START Information provided
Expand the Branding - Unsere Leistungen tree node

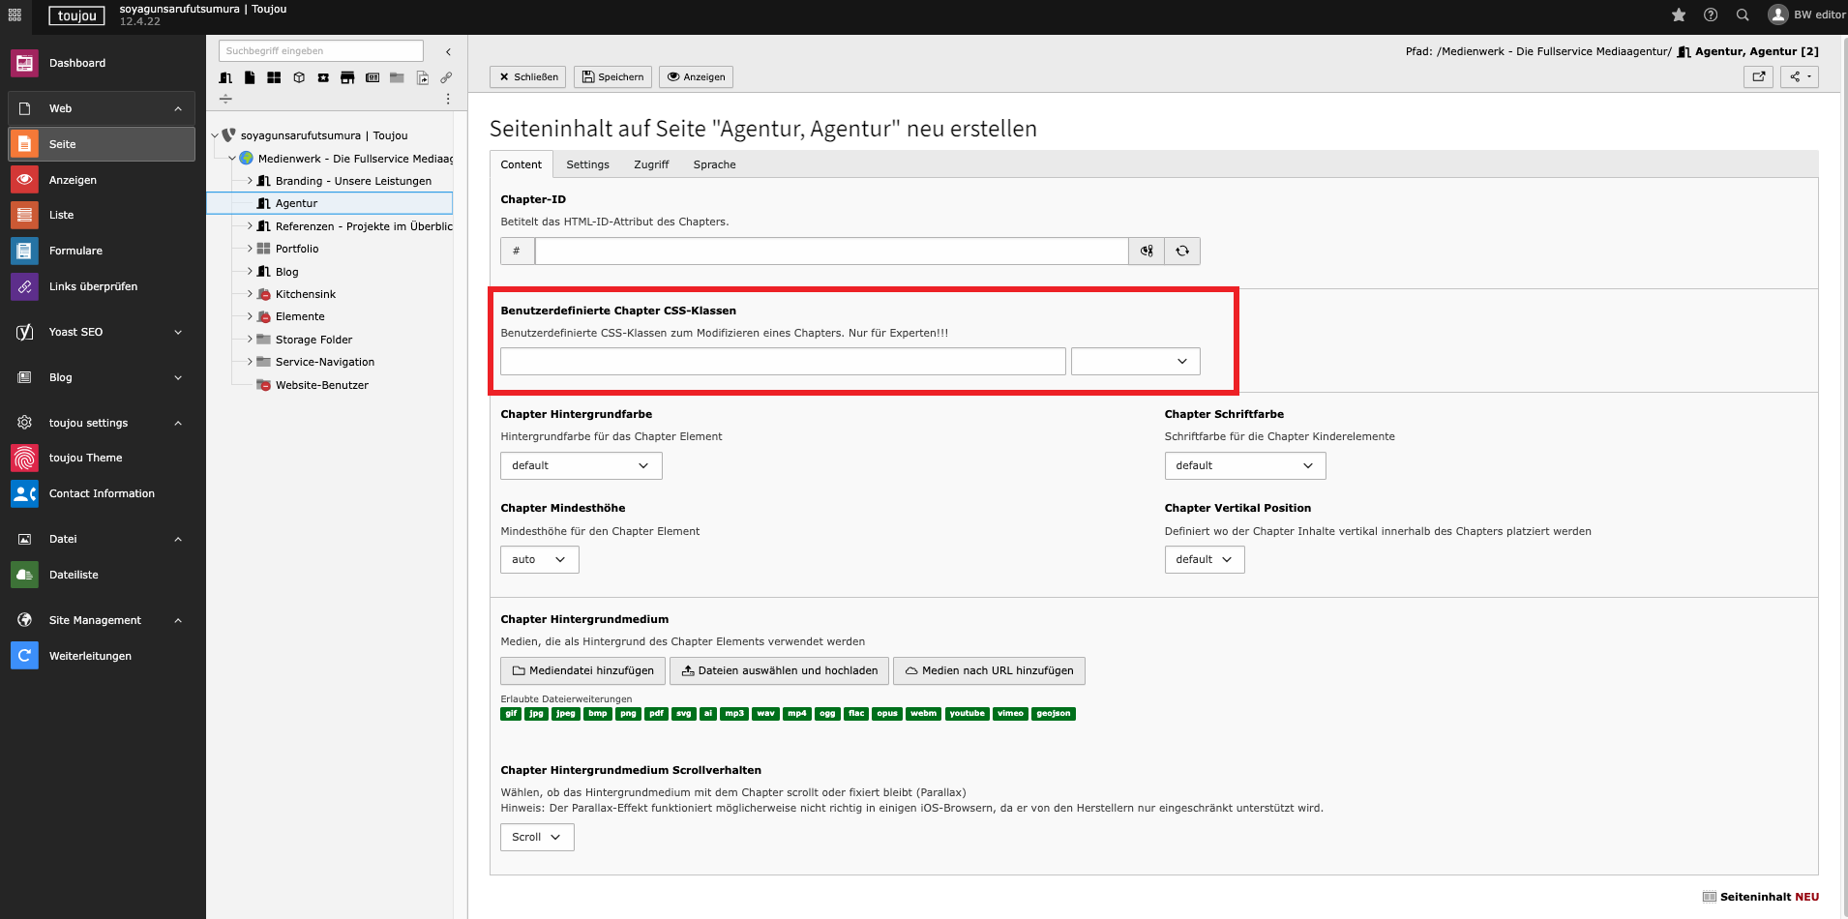(250, 181)
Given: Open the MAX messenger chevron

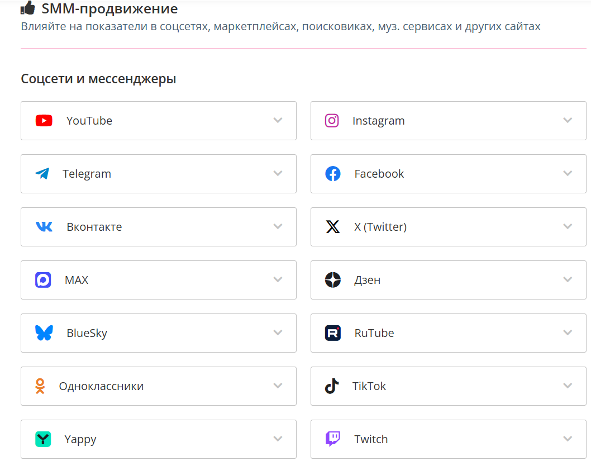Looking at the screenshot, I should pos(278,279).
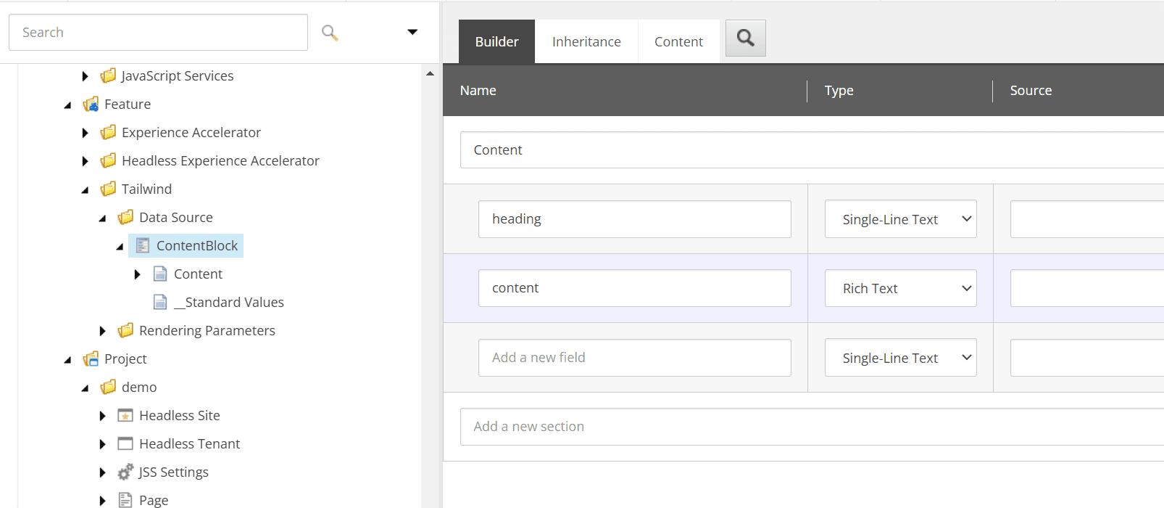
Task: Open the type dropdown for heading field
Action: point(900,219)
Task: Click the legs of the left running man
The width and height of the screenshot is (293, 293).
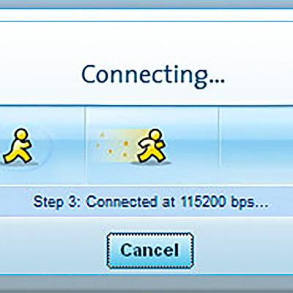Action: coord(18,155)
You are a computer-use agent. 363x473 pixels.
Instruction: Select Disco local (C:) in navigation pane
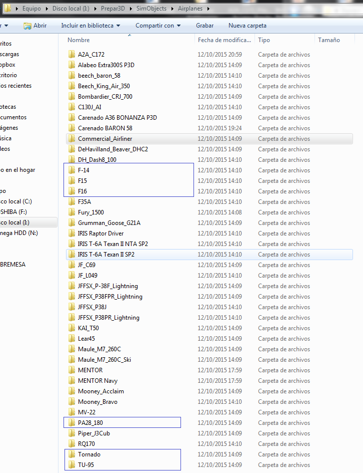pyautogui.click(x=16, y=201)
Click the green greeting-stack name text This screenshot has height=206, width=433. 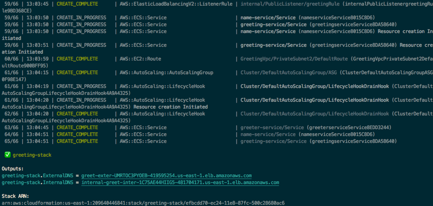tap(32, 155)
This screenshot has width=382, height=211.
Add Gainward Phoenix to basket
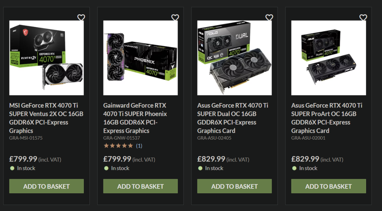(141, 186)
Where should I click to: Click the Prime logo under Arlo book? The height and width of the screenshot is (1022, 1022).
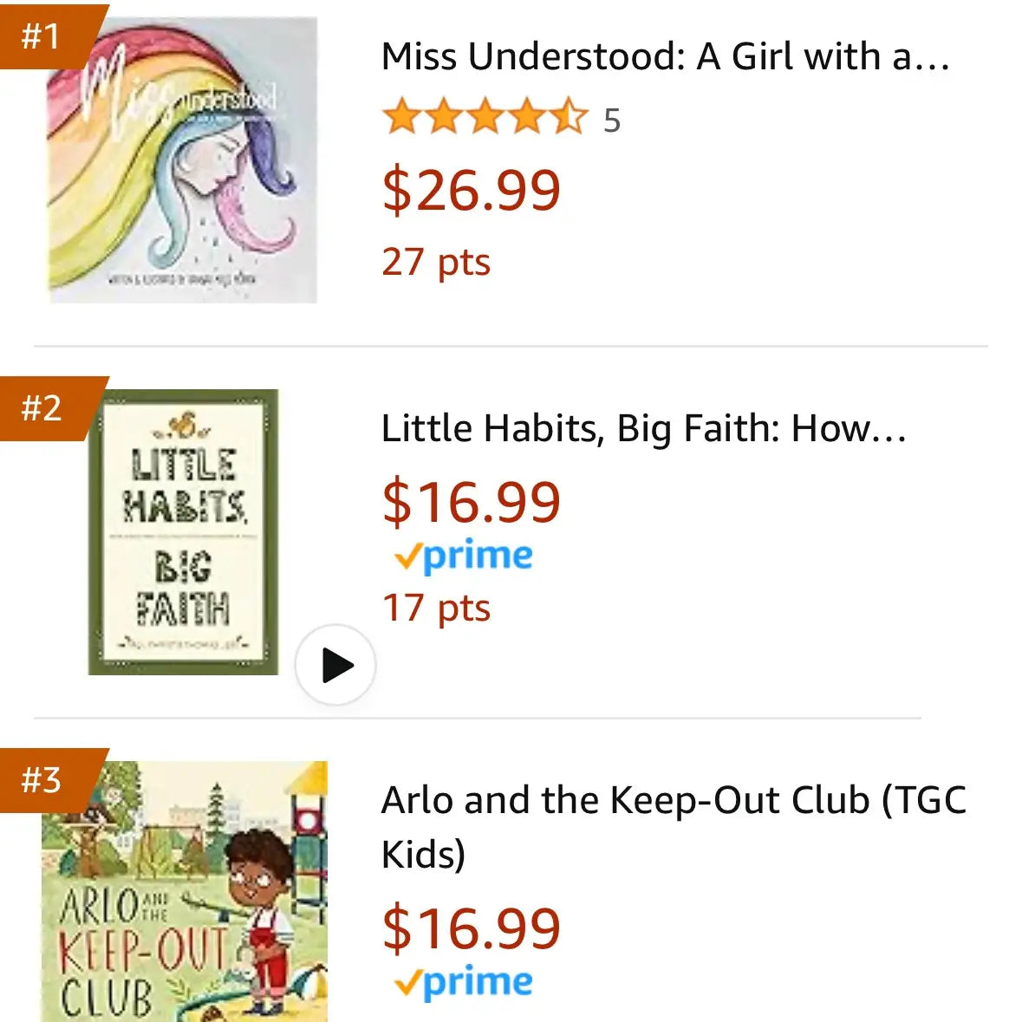tap(464, 984)
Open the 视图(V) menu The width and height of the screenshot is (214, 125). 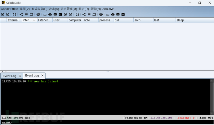25,9
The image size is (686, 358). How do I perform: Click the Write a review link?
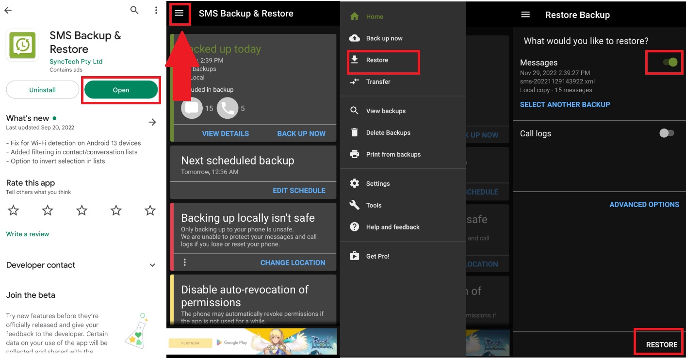pos(28,234)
END Information provided
#### How to complete this task
What must be output is the exact run of lines from the one holding "The image size" through the end of the entries above, both ends included, minus the pictures.

#### Result of this exercise
The image size is (686, 358). How do I perform: Click the Write a review link?
pos(28,234)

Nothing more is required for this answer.